### [Your instructions]
Copy exactly, and copy only, the lines from the one bearing "This screenshot has height=516, width=1065." through the final line of the records.
━━━━━━
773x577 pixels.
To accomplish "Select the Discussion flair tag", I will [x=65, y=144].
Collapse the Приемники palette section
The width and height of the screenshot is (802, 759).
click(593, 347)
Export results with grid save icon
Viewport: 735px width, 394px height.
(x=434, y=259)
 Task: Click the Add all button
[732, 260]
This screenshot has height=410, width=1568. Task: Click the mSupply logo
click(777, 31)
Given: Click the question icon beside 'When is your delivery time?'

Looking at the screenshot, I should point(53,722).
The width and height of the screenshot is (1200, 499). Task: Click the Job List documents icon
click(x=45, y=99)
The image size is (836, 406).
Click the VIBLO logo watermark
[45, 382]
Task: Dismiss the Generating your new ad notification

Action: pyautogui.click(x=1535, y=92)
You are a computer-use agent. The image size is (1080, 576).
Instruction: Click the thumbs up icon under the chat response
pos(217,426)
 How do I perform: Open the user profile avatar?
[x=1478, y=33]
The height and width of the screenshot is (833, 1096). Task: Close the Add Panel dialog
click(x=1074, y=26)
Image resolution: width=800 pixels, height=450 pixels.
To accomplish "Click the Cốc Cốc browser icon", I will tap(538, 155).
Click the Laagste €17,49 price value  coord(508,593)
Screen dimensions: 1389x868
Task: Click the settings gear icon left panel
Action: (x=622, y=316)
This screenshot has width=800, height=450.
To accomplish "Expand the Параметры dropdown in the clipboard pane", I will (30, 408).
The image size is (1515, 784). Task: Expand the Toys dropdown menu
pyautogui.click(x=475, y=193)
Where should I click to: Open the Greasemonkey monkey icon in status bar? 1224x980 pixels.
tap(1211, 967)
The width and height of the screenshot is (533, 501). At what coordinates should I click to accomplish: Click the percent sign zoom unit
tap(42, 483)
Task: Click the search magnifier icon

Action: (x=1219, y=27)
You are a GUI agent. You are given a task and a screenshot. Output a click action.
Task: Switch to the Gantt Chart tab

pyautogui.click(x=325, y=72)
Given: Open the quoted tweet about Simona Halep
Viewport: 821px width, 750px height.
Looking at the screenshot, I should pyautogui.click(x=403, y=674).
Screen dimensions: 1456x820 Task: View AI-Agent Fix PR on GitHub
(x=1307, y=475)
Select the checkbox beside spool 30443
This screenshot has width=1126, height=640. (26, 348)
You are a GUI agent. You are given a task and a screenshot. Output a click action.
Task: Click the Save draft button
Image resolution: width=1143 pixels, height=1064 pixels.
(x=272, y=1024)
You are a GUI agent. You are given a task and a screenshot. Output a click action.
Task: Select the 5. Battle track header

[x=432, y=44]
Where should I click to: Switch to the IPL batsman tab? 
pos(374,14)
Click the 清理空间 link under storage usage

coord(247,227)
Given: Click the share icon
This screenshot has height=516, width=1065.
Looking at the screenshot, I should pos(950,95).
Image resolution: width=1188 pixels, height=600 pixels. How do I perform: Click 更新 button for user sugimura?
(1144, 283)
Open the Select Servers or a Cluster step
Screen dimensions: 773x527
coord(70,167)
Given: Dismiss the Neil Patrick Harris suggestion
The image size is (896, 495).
━━━━━━
### [Your solution]
This screenshot has height=516, width=1065.
Looking at the screenshot, I should pos(950,95).
Image resolution: width=1188 pixels, height=600 pixels. How do I perform: Click 更新 button for user sugimura?
(1144, 283)
Open the Select Servers or a Cluster step
Screen dimensions: 773x527
coord(70,167)
Given: Dismiss the Neil Patrick Harris suggestion
The image size is (896, 495).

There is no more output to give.